Pictures aside, copy every record word for word.

- **Information**
▬▬▬
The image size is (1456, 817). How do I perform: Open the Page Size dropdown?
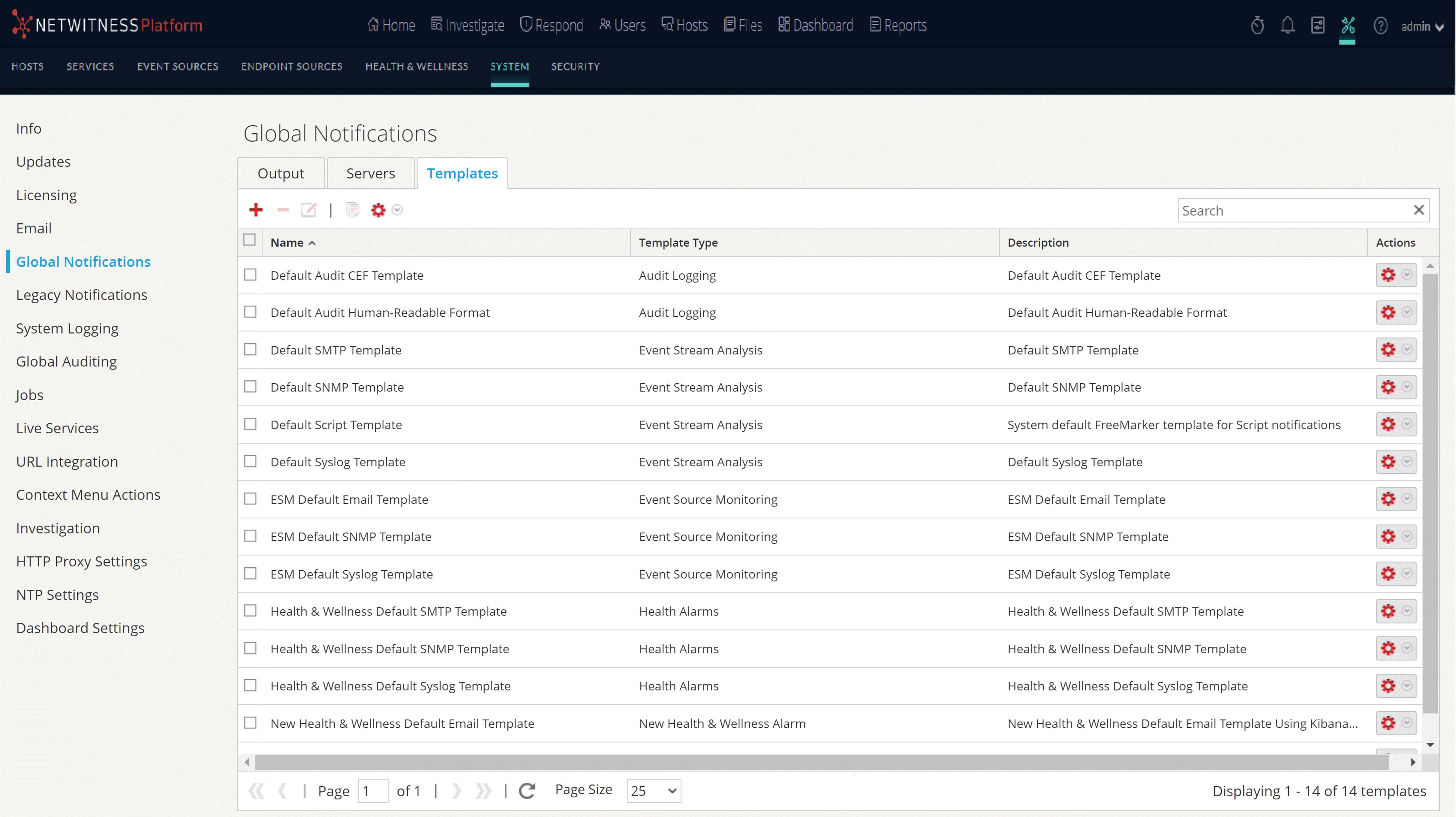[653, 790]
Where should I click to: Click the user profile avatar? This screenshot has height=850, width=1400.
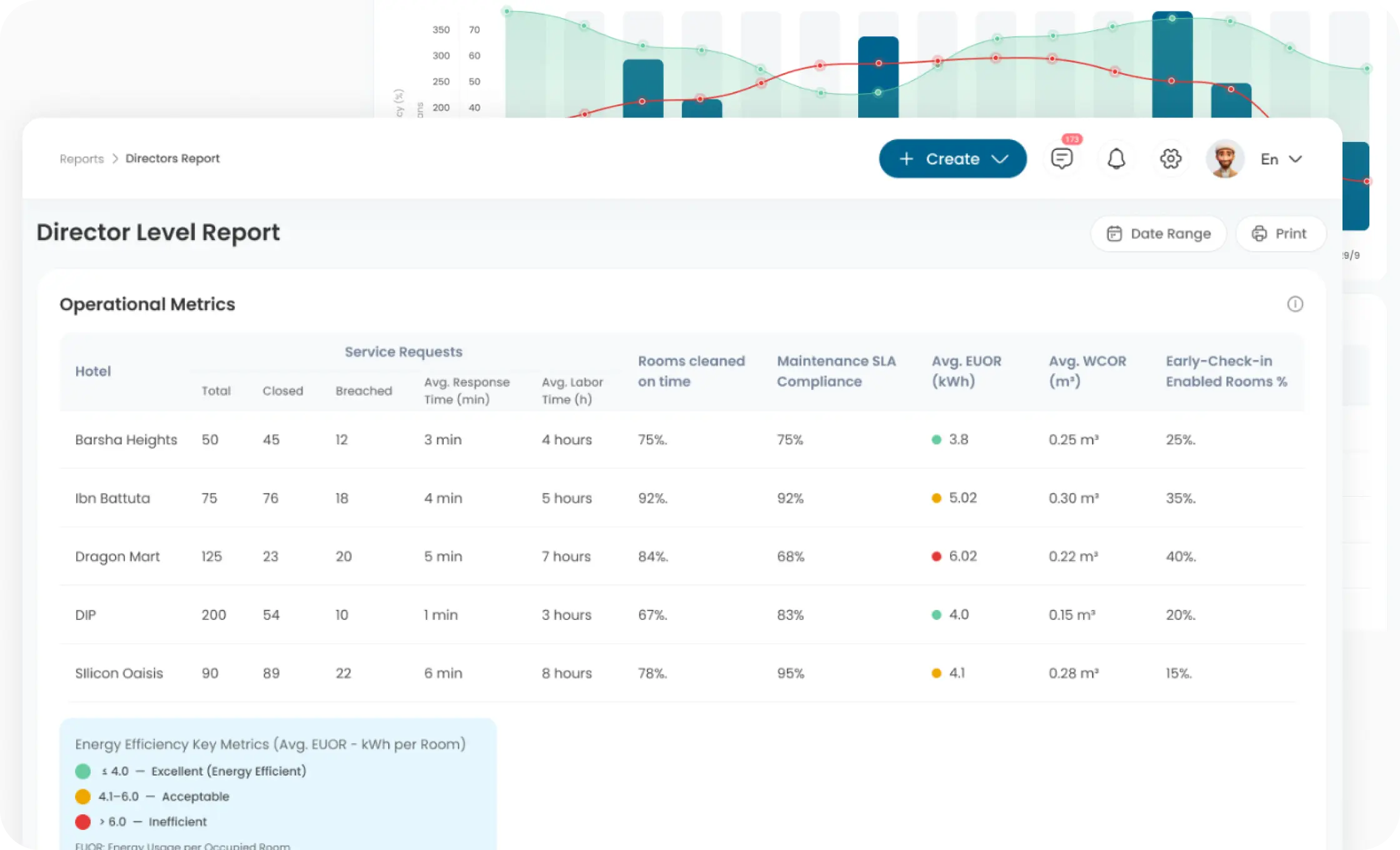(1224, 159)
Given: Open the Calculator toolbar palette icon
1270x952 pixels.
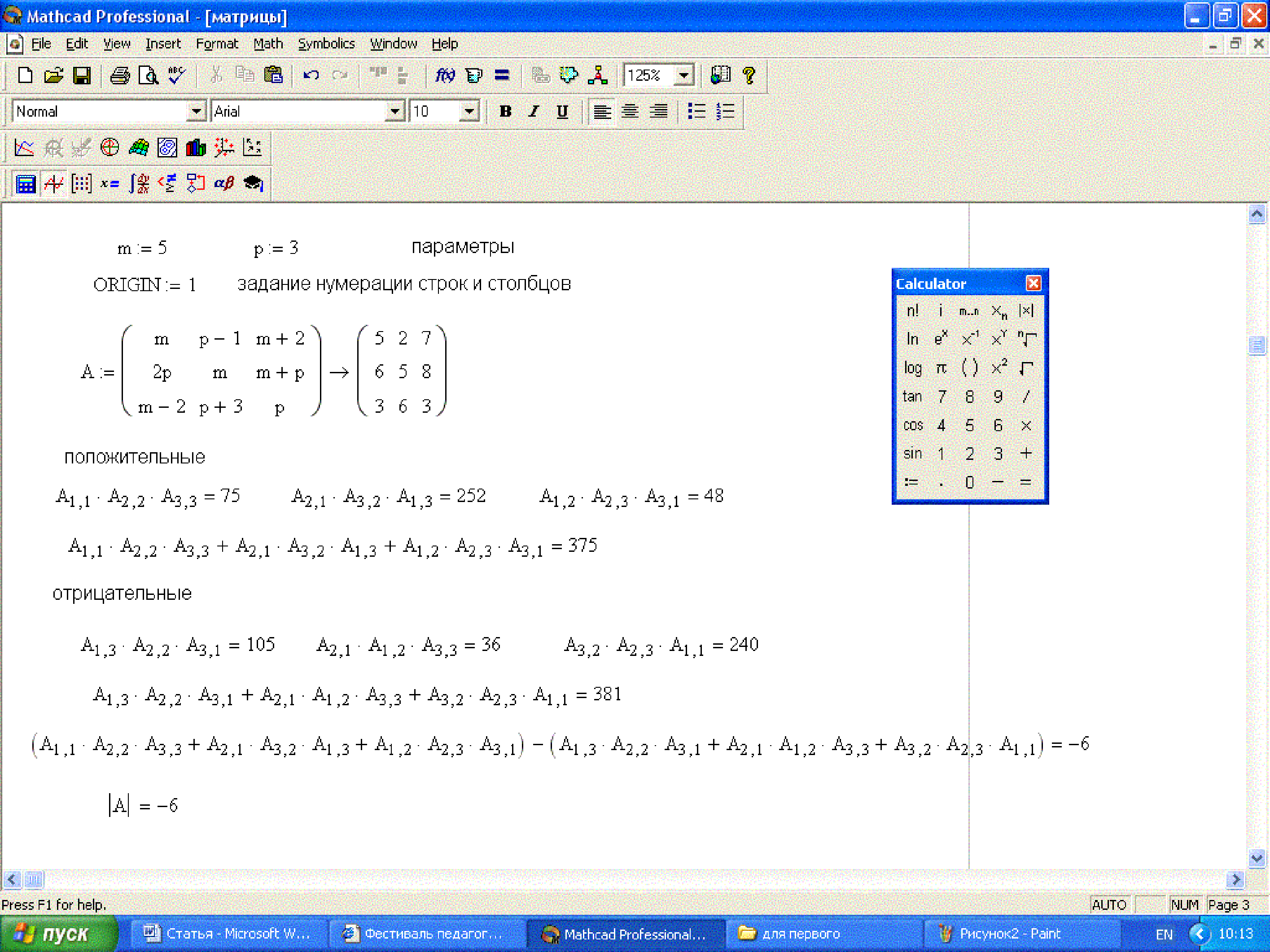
▬▬▬
- **Task result**
The image size is (1456, 817). How do I perform: Open the Page Size dropdown?
[653, 790]
Where should I click to: Click the user profile avatar? This screenshot has height=850, width=1400.
(1224, 159)
Given: Open the Calculator toolbar palette icon
1270x952 pixels.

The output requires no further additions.